Ergebnisse: Kauflächen-Veneers aus Celtra Duo ohne Präparation zeigten eine Überlebenswahrscheinlichkeit von 60 Prozent (Kaplan-Meier), die Veneers mit Stufenpräparation 40 Prozent. Die Veneers aus CeraSmart mit Non-Präparation erreichten 95 Prozent, mit Stufenpräparation ebenfalls 95 Prozent. Die Unterschiede aller Proben aus beiden Werkstoffgruppen waren jedoch nicht signifikant. Die Finite-Elemente-Simulation zeigte, dass der Adhäsivverbund die Spannung der Kaukräfte auf den Zahn verteilt. Dabei entstehen keine Spannungsspitzen an den Rändern; somit spielt die Präparationsart keine Rolle. Beim Werkstoff mit hohem E-Modul (Keramik) verteilt sich die Spannung in der Restauration. Bei niedrigem E-Modul (Komposit) werden die Kräfte auf den Verbund und auf den restaurierten Zahn übertragen.
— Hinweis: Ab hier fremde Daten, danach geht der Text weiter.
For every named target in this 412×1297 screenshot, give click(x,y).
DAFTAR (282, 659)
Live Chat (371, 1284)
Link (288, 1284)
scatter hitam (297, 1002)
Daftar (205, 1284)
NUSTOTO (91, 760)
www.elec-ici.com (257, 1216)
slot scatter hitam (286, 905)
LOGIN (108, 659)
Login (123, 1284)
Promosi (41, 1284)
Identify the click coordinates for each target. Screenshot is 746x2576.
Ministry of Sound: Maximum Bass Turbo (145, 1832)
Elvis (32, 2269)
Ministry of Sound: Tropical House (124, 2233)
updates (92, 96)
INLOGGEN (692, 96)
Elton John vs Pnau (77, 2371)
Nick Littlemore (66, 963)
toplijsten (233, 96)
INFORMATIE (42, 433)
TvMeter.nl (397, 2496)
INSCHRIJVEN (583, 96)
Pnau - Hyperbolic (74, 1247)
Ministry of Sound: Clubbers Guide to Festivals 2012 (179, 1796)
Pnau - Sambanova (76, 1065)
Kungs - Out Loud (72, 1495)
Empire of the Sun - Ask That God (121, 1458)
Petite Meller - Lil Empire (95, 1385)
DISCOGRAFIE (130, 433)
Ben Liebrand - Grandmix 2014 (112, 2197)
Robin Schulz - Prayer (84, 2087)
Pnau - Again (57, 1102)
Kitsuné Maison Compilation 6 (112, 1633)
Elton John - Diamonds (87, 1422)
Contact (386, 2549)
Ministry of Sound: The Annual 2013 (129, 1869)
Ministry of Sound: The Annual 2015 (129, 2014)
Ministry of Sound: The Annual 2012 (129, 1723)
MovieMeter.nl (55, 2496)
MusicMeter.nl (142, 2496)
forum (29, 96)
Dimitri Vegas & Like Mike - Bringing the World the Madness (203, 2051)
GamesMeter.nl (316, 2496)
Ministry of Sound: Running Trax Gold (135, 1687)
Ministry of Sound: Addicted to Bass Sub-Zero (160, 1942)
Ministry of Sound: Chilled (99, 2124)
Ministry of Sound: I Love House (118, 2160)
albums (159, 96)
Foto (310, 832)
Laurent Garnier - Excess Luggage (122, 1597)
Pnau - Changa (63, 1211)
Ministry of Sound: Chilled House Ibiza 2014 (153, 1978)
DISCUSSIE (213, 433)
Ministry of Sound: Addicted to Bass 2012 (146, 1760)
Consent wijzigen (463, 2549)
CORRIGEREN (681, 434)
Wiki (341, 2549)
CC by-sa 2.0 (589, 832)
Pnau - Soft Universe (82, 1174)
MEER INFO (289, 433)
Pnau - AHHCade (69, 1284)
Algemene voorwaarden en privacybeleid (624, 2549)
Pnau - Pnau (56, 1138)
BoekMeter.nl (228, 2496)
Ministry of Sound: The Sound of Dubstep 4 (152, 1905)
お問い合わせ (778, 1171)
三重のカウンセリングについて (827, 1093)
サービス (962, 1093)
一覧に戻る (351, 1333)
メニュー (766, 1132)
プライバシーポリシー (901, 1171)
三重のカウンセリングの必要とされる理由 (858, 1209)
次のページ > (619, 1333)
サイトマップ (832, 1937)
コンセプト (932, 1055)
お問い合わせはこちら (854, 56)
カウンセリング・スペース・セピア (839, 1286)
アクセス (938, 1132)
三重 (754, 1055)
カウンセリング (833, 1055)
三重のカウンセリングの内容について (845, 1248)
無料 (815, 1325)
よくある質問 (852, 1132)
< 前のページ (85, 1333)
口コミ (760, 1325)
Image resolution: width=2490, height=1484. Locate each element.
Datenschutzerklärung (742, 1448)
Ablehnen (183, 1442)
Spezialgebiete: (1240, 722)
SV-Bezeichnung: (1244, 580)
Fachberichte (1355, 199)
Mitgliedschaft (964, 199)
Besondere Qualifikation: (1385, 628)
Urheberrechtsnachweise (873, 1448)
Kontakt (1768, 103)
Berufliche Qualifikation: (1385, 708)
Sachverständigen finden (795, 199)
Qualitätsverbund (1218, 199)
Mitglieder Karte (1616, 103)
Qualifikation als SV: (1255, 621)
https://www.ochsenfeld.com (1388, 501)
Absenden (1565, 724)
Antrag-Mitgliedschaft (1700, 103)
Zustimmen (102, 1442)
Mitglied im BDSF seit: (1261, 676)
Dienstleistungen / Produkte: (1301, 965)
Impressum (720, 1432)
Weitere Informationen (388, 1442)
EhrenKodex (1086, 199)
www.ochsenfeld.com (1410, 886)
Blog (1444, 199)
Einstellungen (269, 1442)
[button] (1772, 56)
Wenn sich Schmelz unterhalb der Restauration befindet, sind die Spannungsunterschiede im Dentin marginal; der Werkstoff spielt dann eine untergeordnete Rolle. Im Dentin sind die Spannungen vergleichsweise höher, wenn Komposit auf Dentin geklebt wird. Zwei Werkstoffe mit hohem E-Modul (Schmelz, Keramik) führen im Befestigungskomposit zu zwei- bis fünfmal höheren Spannungen; hier gleicht das Befestigungsmaterial als Dämpfungselement die Spannungsspitzen aus.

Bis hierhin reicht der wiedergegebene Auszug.